> **本文抜粋**:
● ● ●

発声と音声表現のQ&Aブログ

ヴォイストレーニング専門の研究所内外の質問と、トレーナーと専門家のQ&Aブログです。 あくまで回答したトレーナーの見解であり、研究所全体での統一見解ではありません。また、目的やレベル、個人差により、必ずしもあなたにあてはまるとは限りません。参考までにしてください。 カテゴリーから入ってみると便利です。 【rf :他に詳しく答えているのがあるので、それを参考にしてくださいという表記です。】 引き続き、ご質問もお待ちしています。できるだけ順次とりあげていきます。

Q3693.よい呼吸について教えてください。

A.人が一番自然にできる呼吸はどんなものか考えたことがありますか?

● ● ●

> **データ内容**:
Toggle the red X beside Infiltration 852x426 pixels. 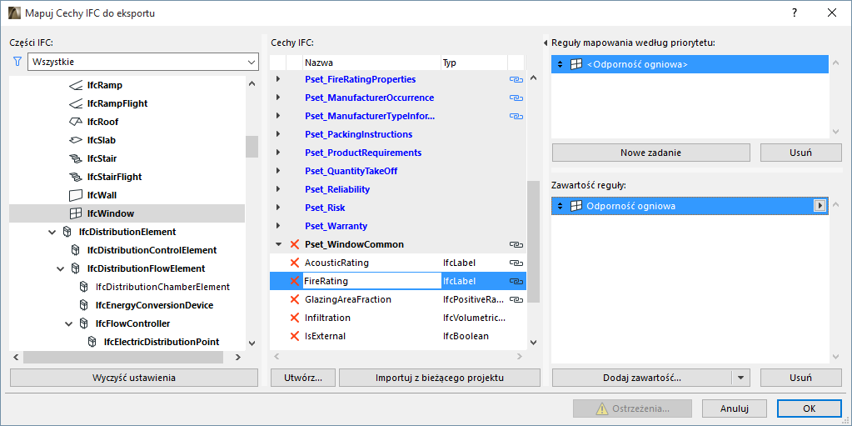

● ● ●

> **演習課題**:
**a)** 本文抜粋では、回答が必ずしもあなたにあてはまるとは限らない要因が挙げられています。それらをすべて列挙してください。
**b)** 次の記述 (i)〜(iii) が本文抜粋と一致するかを、それぞれ「はい」か「いいえ」で判定してください。判定の根拠となる本文の語句も、そのまま引用してください。
(i) ブログの回答は研究所全体の統一見解である。
(ii) 質問の受け付けはすでに終了している。
(iii) カテゴリーから閲覧すると便利だとされている。

> **解答一覧**:
**a)** 目的、レベル、個人差

**b)**
(i) いいえ:「あくまで回答したトレーナーの見解であり、研究所全体での統一見解ではありません。」
(ii) いいえ:「引き続き、ご質問もお待ちしています。」
(iii) はい:「カテゴリーから入ってみると便利です。」